Mouse polyomavirus infection induces lamin reorganisation

The nuclear lamina is a dense network of intermediate filaments beneath the inner nuclear membrane. Composed of A‐type lamins (lamin A/C) and B‐type lamins (lamins B1 and B2), the nuclear lamina provides a scaffold for the nuclear envelope and chromatin, thereby maintaining the structural integrity of the nucleus. A‐type lamins are also found inside the nucleus where they interact with chromatin and participate in gene regulation. Viruses replicating in the cell nucleus have to overcome the nuclear envelope during the initial phase of infection and during the nuclear egress of viral progeny.
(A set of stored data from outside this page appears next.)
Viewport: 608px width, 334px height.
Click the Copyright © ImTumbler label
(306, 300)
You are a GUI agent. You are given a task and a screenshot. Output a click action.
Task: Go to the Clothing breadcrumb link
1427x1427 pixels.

Here, we focused on the role of lamins in the replication cycle of a dsDNA virus, mouse polyomavirus. We detected accumulation of the major capsid protein VP1 at the nuclear periphery, defects in nuclear lamina staining and different lamin A/C phosphorylation patterns in the late phase of mouse polyomavirus infection, but the nuclear envelope remained intact. An absence of lamin A/C did not affect the formation of replication complexes but did slow virus propagation. Based on our findings, we propose that the nuclear lamina is a scaffold for replication complex formation and that lamin A/C has a crucial role in the early phases of infection with mouse polyomavirus. Here, we investigated the roles of lamins as important nuclear proteins in the replication cycle of the mouse polyomavirus. We detected accumulation of the major capsid protein VP1 under the nuclear lamina, defects in nuclear lamina staining and different lamin A/C phosphorylation patterns following viral infection. Additionally, lamins were found in virus replication centres, and the absence of lamin A/C slowed virus replication, suggesting that lamin A/C may play a regulatory role in this process.